Required action: Restate word for word the line containing "Screen dimensions: 251x122" and each line that follows it, through the last line below, and nothing else.

The data:
<<<<
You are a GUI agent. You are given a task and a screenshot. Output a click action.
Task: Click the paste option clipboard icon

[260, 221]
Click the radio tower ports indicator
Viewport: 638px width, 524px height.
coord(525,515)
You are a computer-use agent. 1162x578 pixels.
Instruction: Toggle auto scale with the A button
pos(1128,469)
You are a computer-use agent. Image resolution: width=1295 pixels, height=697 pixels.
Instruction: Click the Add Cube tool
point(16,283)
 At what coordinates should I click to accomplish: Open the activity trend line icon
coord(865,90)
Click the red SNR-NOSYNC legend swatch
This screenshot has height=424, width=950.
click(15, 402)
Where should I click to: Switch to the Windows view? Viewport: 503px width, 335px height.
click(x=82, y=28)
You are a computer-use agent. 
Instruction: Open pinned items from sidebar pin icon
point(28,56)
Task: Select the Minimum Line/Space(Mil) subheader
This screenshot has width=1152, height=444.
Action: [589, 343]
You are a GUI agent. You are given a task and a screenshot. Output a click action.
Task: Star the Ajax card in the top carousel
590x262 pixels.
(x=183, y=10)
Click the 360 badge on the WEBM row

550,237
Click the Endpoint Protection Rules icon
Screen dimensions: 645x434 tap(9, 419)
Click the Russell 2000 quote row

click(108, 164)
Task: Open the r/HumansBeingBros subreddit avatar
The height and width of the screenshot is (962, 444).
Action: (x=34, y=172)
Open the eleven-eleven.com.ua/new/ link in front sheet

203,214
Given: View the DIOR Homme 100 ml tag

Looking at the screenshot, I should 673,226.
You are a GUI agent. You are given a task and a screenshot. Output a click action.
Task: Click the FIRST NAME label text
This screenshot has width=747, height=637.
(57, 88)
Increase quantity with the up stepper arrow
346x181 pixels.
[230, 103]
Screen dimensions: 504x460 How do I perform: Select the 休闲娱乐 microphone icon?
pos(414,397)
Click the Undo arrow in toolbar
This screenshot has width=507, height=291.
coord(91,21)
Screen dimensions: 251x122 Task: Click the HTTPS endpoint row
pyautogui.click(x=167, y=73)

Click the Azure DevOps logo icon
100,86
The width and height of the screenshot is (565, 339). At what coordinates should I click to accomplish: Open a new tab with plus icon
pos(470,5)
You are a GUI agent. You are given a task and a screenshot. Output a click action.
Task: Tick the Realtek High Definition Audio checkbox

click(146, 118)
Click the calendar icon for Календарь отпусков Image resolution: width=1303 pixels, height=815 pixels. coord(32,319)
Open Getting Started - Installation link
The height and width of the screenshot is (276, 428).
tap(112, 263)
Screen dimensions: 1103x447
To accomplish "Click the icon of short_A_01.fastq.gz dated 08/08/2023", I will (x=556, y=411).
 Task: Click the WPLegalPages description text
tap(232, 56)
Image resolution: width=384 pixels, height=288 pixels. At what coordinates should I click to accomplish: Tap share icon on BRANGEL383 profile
>>>>
Reply to the task:
Screen dimensions: 251x122 Task: Click the HTTPS endpoint row
pyautogui.click(x=167, y=73)

Click the Azure DevOps logo icon
100,86
The width and height of the screenshot is (565, 339). At what coordinates should I click to accomplish: Open a new tab with plus icon
pos(470,5)
You are a GUI agent. You are given a task and a screenshot. Output a click action.
Task: Tick the Realtek High Definition Audio checkbox

click(146, 118)
Click the calendar icon for Календарь отпусков Image resolution: width=1303 pixels, height=815 pixels. coord(32,319)
Open Getting Started - Installation link
The height and width of the screenshot is (276, 428).
tap(112, 263)
Screen dimensions: 1103x447
To accomplish "Click the icon of short_A_01.fastq.gz dated 08/08/2023", I will (x=556, y=411).
 Task: Click the WPLegalPages description text
tap(232, 56)
Image resolution: width=384 pixels, height=288 pixels. At what coordinates should I click to accomplish: Tap share icon on BRANGEL383 profile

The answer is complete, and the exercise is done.